Your assignment
The required output is the lines from the one with "This screenshot has" through the end of the data, repeated verbatim, with no pictures included.

Available records
= Beginning of Section =

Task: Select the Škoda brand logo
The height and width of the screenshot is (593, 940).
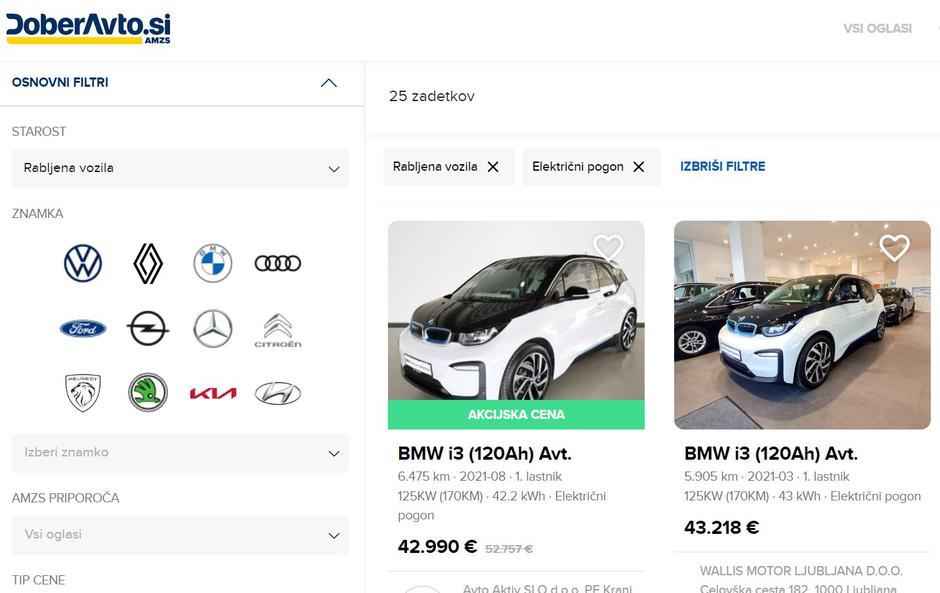Action: 147,393
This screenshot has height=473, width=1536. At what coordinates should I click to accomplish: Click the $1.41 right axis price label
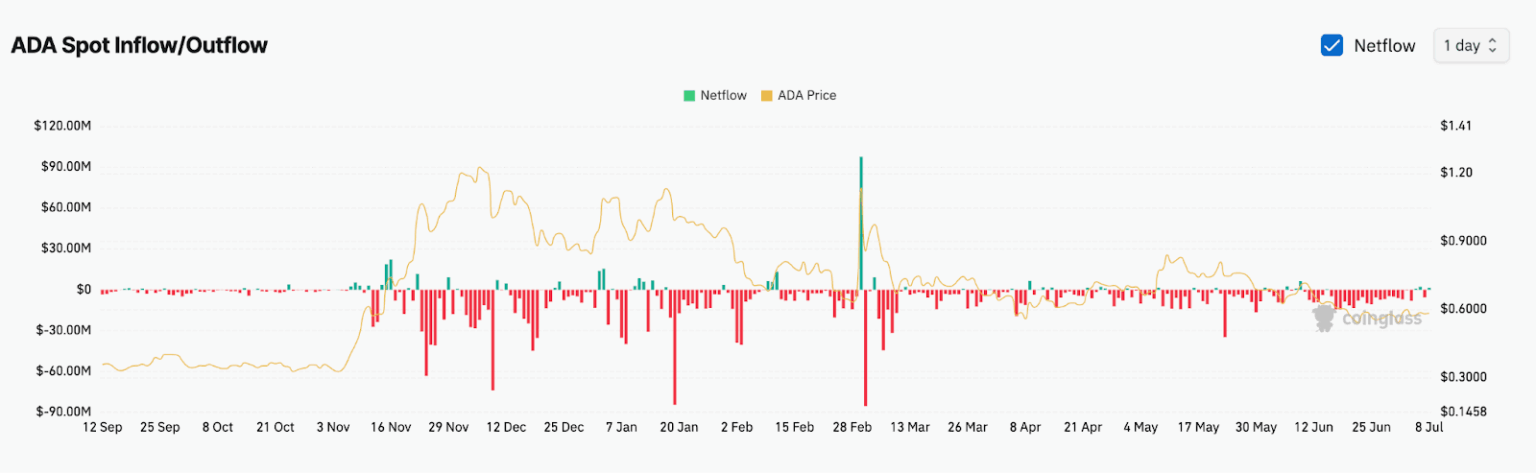pyautogui.click(x=1455, y=126)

= End of Section =

Answer for this exercise
This screenshot has height=473, width=1536. At what coordinates should I click to accomplish: Click the $1.41 right axis price label
pyautogui.click(x=1455, y=126)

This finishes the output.